In U R a Brand, a key component of the success of self-branding is “finding your sweet spot;” in other words, uncovering a person’s fresh, unique, and powerful hidden assets that meet a real market need.
Kaputa talked about one of the ways this can be achieved: “Listen to what other people compliment you on; you know, what does your boss say you do really well? What do other people comment about you? The one thing that’s so amazing to me that’s true is that the hardest person to analyze is ourself. We can look at other people and see what their strengths and weaknesses are, but that can often be a problem if you’re looking at yourself.
“That’s why I think self-branding can be so important; because it really takes you through that. Listen to what other people say. What kind of messages are you hearing more than one time about yourself? That people think you do really well? That’s really different about you? And jot it down.”
One of the tools for self-branding mentioned in U R a Brand is the SWOT analysis, studying one’s own strengths, weaknesses, opportunities, and threats. “The SWOT analysis is an intensive look at your strengths and weaknesses in a real-world framework. It will help you focus on your strengths and deflect your weaknesses.
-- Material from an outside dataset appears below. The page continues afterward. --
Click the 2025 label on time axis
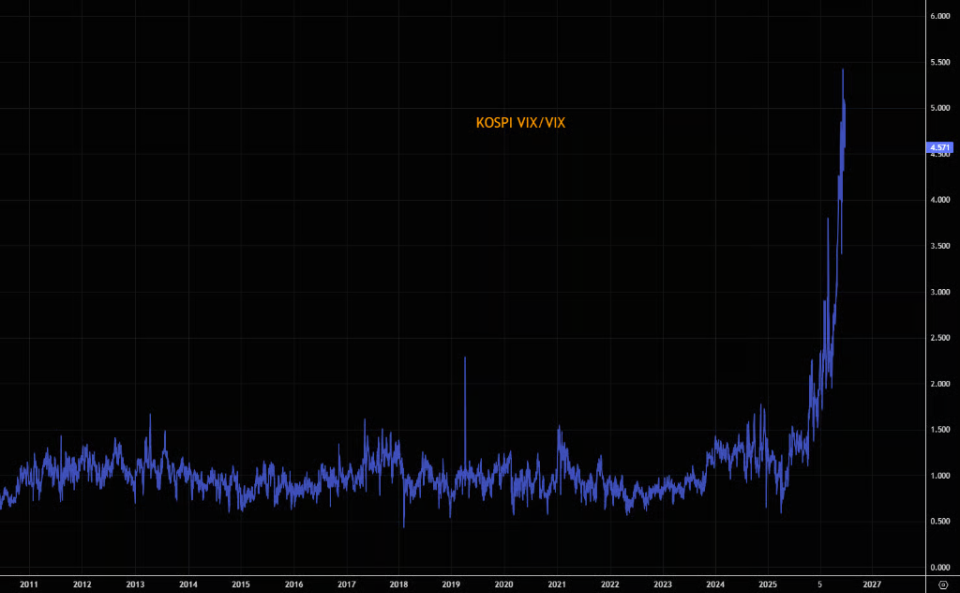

It will help you zero in on opportunities and threats on your professional horizon, even uncover hidden information.
“As a self-brand strategist, you must always be relevant and find new opportunities. We spend too much of our time following so many rules or simply plodding ahead that we don’t see the opportunity. Doing a periodic SWOT analysis will keep you on track.”
Sprinkled throughout the chapters of U R a Brand are quotes from someone who Kaputa claims is now quoted more frequently than the Bible — William Shakespeare. In fact, right before the book’s Content page is it’s first quote from the Bard: “Thence comes it that my name receives a brand.”
Kaputa shared with Business Know-How that her love affair with Shakespeare started with her cousin who “is an armchair Shakespeare scholar who’s always quoting Shakespeare to me. You know, here is somebody who has written more than some countries have done in their whole literature. Also, he was very famous for coining a lot of words; tons of words that never existed before, and expressions that are timeless and so rich. For me, he’s so powerful. Shakespeare himself was such a great brander with the naming he did; with the characters and words he created.”
And, finally, what sage advice did Kaputa have for those of us — I dare say the majority — who are branded as children by our parents; perhaps as the “baby,” the “smart one,” or the “pretty one”? It seems no matter how we change or what we achieve in life, families often cling to that “label” or brand” assigned to us when we are young. Is it possible to change our family’s brand image of us?
“That’s a fabulous question and I know exactly what you’re talking about. I’m from a large family; I’m one of five kids. There was ‘the smart one,’ this one, that one; everyone had a label. It can be a problem and I found that when I went home, I had to resist falling back into the trap of who that brand was that my parents saw me as. And I think that’s one of the hardest things to do because that relationship and connection is one where they had the power over you as a kid, and now as an adult, you have to resist. It’s easier to rebrand yourself on the job and in the professional world.
“Family rebranding in one of the hardest rebrandings to do. Frankly, most of us don’t know how to resist that. But you have to think that, OK, that’s an old thing they have from the past. They don’t have that power over me anymore and I’m just going to redirect it.”